How to extract data from an insurance policy PDF
Pull coverage limits, premiums, exclusions, and policy dates from any insurance policy PDF — declarations pages, endorsements, and full policies from any carrier.
Insurance policies are among the most complex documents to extract data from: hundreds of pages of legal language, carrier-specific field names for the same concept, endorsements that override parts of the base policy, and exclusions buried in sub-sections. The declarations page is the structured summary — the rest of the policy is prose.
Declarations page vs the full policy
The declarations page (dec page) is the structured summary at the front of the policy. It contains the policy number, named insured, coverage types, limits, premiums, effective dates, and sometimes the deductible. It's the page brokers and claims teams look at first.
The rest of the policy — conditions, definitions, exclusions, endorsements — is prose. Extracting specific clause language (e.g., 'what exactly is excluded under the pollution exclusion?') requires reading the full document, not just the dec page.
What you can extract from an insurance policy
- Policy header — policy number, carrier, policy type, named insured
- Effective date and expiration date
- Coverage types and limits — per occurrence, aggregate, deductible
- Premium — annual or installment
- Additional insureds and loss payees
- Endorsements list — policy modifications attached
- Exclusions — what the policy does not cover
- Retroactive date (for claims-made policies like E&O and D&O)
Method 1: Python pdfplumber for dec page text extraction
For digital policy PDFs, pdfplumber extracts the dec page text in a few lines:
- pip install pdfplumber
- import pdfplumber, re
- with pdfplumber.open('policy.pdf') as pdf:
- dec_page = pdf.pages[0].extract_text() # dec page is usually page 1
- policy_number = re.search(r'Policy No[.:]?\s+([A-Z0-9-]+)', dec_page, re.I)
- effective = re.search(r'Effective Date[:\s]+([\d/]+)', dec_page, re.I)
This approach works on a single carrier's policies where you know the field labels. It breaks when a new carrier labels 'Effective Date' as 'Inception Date', 'Policy Period From', or 'Coverage Start'. For a brokerage handling policies from dozens of carriers, maintaining carrier-specific regex patterns is a constant maintenance burden.
Method 2: AI extraction (semantic, works across any carrier)
AI extraction reads the policy document semantically — it knows that 'Policy Period: 01/01/2025 to 01/01/2026' and 'Inception: January 1, 2025' and 'Effective: 1/1/25' all mean the same field. It also handles endorsements, reading them in context of the base policy to return the effective (post-endorsement) values.
Extracting exclusions
Exclusions are the most important and hardest part to extract. They're buried in the body of the policy, often labeled by section reference ('Exclusion A-4') rather than descriptive headings. Common exclusions that brokers check: pollution, cyber, PFAS/PFOA, mold, asbestos, professional services, employment practices.

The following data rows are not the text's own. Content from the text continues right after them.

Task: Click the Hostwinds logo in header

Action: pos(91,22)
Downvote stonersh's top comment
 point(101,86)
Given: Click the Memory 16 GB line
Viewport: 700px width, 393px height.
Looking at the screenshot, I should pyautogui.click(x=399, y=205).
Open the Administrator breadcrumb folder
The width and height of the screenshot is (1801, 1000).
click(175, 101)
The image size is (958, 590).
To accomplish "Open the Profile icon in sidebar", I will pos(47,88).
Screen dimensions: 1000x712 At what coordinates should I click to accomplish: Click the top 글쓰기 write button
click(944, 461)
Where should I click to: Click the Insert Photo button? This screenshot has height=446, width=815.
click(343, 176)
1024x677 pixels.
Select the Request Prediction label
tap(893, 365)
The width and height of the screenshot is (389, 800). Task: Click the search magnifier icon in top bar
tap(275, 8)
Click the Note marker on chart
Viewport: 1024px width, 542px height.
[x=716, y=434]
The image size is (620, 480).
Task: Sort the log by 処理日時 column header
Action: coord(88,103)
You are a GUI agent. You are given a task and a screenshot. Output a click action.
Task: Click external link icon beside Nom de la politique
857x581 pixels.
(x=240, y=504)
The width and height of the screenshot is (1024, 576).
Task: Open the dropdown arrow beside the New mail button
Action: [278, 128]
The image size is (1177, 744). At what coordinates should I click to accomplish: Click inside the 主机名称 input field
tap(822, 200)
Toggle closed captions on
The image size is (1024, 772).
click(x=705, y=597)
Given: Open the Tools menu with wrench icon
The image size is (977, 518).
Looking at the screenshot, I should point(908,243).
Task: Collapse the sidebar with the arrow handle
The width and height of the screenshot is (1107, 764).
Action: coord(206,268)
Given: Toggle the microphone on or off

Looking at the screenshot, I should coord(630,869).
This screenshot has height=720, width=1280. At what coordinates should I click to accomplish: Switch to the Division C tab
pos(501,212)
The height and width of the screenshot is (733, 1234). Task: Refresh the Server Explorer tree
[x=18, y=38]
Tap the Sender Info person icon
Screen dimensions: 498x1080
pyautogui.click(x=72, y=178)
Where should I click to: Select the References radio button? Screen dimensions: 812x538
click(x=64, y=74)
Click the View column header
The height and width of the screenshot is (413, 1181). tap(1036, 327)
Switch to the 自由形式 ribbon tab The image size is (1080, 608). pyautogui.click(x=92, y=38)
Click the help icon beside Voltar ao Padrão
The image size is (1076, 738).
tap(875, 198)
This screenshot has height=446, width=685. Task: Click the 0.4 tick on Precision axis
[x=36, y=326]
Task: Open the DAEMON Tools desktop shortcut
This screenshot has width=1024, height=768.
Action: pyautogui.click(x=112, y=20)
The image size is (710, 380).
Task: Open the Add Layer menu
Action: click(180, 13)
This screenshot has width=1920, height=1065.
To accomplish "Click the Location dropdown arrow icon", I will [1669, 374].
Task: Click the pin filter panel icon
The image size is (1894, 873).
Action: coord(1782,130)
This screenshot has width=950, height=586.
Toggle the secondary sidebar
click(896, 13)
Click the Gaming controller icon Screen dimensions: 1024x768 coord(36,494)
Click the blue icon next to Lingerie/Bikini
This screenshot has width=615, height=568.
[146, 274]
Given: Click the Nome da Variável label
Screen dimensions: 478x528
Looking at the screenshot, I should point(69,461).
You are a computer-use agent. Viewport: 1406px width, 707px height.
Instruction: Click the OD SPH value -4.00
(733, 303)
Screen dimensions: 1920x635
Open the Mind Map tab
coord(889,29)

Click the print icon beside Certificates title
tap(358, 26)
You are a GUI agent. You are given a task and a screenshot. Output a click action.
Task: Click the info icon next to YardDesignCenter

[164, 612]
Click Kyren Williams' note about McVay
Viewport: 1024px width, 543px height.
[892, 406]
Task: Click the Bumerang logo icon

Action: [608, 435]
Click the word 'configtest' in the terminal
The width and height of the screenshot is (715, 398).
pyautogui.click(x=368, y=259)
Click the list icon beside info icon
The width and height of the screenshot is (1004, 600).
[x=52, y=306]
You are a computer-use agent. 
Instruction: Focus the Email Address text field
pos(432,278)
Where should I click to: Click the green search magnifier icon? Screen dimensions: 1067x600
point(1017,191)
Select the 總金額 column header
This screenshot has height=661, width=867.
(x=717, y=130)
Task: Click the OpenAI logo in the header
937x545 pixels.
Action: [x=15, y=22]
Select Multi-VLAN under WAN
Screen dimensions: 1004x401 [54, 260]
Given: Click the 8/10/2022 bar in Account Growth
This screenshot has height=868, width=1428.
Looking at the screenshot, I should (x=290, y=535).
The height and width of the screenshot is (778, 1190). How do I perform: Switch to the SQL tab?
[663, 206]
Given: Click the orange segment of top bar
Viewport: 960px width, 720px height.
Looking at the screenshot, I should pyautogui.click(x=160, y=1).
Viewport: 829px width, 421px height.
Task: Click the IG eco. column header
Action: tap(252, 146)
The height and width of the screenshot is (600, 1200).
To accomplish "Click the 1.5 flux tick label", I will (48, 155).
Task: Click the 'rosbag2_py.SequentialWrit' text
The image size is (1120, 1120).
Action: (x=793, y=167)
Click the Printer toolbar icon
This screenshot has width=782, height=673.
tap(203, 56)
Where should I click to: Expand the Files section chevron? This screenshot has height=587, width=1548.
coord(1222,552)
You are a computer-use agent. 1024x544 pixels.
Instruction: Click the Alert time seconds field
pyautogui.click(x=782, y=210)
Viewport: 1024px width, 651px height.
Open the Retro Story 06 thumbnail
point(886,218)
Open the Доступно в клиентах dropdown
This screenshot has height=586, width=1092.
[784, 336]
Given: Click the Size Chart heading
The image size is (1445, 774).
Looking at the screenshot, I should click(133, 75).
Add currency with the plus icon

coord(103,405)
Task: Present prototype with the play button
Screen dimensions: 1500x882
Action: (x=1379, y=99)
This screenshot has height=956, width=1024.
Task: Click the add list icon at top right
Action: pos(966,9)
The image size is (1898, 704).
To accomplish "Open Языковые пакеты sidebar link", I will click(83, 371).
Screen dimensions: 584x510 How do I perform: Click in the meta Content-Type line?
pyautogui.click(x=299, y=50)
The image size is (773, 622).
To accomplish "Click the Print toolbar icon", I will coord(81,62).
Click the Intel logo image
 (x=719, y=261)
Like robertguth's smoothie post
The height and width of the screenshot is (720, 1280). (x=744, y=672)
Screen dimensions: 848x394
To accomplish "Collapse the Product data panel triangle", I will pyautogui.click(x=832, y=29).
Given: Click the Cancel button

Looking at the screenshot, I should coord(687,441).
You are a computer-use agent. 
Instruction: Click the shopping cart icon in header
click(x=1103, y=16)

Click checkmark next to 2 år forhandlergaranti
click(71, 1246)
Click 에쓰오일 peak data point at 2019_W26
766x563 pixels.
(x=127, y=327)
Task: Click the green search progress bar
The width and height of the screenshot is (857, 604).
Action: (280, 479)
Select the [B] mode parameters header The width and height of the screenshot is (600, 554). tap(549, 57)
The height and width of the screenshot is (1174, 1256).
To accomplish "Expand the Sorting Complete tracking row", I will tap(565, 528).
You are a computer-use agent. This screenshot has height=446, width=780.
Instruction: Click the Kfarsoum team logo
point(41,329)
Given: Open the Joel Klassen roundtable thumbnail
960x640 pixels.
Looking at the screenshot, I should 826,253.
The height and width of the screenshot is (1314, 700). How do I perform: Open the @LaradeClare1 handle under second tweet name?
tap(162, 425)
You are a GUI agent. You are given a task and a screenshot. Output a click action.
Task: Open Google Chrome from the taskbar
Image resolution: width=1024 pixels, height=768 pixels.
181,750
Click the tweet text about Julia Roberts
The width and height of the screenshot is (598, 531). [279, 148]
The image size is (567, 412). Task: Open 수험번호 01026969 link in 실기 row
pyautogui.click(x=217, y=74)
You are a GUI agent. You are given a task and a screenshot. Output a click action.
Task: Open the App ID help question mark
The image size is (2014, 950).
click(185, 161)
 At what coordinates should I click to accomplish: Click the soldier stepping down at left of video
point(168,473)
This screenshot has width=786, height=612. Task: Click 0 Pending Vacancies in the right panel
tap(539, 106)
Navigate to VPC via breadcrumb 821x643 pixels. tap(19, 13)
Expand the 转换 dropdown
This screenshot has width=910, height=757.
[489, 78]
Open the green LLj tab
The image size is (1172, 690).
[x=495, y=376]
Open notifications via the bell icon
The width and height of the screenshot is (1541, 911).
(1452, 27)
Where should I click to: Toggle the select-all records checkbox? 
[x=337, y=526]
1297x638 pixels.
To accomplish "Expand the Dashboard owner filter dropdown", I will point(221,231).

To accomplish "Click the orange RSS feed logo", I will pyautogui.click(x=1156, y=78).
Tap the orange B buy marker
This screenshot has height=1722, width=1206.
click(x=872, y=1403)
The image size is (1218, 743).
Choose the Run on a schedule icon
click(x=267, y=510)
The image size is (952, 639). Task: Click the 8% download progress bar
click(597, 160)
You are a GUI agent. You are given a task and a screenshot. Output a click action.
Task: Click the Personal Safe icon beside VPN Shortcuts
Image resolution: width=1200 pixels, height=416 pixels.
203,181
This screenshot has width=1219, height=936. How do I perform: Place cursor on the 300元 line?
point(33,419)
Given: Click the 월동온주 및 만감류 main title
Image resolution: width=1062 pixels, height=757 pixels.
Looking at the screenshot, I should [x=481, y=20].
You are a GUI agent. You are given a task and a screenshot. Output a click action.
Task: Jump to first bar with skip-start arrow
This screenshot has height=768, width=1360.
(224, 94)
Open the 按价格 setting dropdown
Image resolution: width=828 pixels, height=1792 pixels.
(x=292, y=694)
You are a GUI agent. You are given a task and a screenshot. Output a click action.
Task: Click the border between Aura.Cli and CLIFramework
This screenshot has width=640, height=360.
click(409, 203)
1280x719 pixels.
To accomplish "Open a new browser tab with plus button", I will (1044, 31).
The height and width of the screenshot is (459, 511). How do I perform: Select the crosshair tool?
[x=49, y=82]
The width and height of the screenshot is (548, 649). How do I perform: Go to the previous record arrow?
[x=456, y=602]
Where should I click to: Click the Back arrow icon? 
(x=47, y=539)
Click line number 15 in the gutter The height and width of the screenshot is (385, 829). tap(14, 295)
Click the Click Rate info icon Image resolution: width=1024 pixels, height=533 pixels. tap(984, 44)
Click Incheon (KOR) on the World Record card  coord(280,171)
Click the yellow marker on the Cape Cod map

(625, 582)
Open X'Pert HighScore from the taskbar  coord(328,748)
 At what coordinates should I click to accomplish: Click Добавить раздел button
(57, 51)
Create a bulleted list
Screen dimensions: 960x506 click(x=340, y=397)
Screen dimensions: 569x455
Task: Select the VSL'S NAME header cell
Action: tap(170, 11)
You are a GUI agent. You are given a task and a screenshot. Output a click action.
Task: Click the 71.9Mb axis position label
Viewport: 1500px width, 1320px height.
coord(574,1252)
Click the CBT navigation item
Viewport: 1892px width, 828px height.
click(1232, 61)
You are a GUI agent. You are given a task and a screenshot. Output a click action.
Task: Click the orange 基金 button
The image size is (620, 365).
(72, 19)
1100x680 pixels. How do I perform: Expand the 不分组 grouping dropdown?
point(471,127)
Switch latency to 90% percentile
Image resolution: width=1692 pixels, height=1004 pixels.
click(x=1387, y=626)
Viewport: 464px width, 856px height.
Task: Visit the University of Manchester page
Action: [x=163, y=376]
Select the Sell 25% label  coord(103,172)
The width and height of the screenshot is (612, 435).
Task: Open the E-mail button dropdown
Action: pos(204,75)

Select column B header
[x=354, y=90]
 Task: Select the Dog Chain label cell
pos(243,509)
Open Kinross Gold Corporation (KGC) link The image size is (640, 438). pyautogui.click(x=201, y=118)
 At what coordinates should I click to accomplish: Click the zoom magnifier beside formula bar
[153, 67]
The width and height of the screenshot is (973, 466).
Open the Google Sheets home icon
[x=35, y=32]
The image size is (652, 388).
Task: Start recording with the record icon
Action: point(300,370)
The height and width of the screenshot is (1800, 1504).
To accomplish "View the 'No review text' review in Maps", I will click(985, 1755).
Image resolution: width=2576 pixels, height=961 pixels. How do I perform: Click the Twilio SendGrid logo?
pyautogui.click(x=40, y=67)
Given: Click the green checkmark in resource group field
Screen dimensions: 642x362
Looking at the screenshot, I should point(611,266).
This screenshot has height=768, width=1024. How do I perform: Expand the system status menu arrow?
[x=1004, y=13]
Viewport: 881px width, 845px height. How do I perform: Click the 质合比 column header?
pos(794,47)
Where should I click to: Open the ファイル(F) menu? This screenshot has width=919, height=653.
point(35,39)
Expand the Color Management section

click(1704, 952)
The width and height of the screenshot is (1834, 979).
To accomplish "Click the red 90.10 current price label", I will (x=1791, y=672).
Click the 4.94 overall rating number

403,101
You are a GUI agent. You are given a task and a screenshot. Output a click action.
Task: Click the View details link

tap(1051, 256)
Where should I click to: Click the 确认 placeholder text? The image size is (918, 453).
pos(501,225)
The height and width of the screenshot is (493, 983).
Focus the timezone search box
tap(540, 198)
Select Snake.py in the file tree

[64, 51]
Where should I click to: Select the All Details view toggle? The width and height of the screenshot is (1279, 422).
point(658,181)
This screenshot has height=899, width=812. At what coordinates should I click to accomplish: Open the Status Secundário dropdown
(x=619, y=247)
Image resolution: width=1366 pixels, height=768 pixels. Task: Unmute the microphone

To extract a specific exclusion: describe what you're looking for in plain language. 'List every exclusion as a row with the exclusion name and a one-sentence summary' returns a structured list rather than a wall of policy text.
Policy comparison for renewals
At renewal time, brokers compare expiring and renewing policies to identify coverage changes. Extract the same fields from both PDFs and diff the outputs: a limit that dropped from $2M to $1M, an exclusion added, a deductible that changed. Without extraction, this comparison is done by eye — a slow, error-prone process on 50-page documents.
Building a searchable policy library
For a brokerage with thousands of policies, the highest-value use of extraction is building a queryable database: every policy as a JSON record, indexed by carrier, named insured, line of business, effective dates, limits, and expiration. Renewal outreach, compliance audits, and client reporting all become database queries instead of manual document reviews.
Frequently asked questions
How do I extract coverage limits from an insurance policy PDF?+
Coverage limits are on the declarations page. Use pdfplumber to extract the dec page text, then apply regex patterns for 'Each Occurrence', 'General Aggregate', 'Per Claim' etc. For multi-carrier portfolios, AI extraction handles the varying field labels automatically.
Can I extract data from all types of insurance policies?+
Yes — auto, home, commercial general liability, professional liability, E&O, D&O, health, and life. The fields differ by policy type (a CGL has per-occurrence and aggregate limits; a life policy has a death benefit and beneficiaries), but AI extraction handles each type with a type-appropriate schema.
How do endorsements affect data extraction?+
Endorsements modify the base policy — they can change limits, add exclusions, or add additional insureds. When extracting, specify whether you want the base policy fields or the effective (post-endorsement) values. AI extraction can read the endorsements in context and return the final effective values.
How do I extract exclusions from an insurance policy?+
Describe what you want: 'list every exclusion as a row with name and one-sentence summary' or 'extract the pollution exclusion verbatim'. AI extraction finds the relevant sections regardless of where they appear in the document.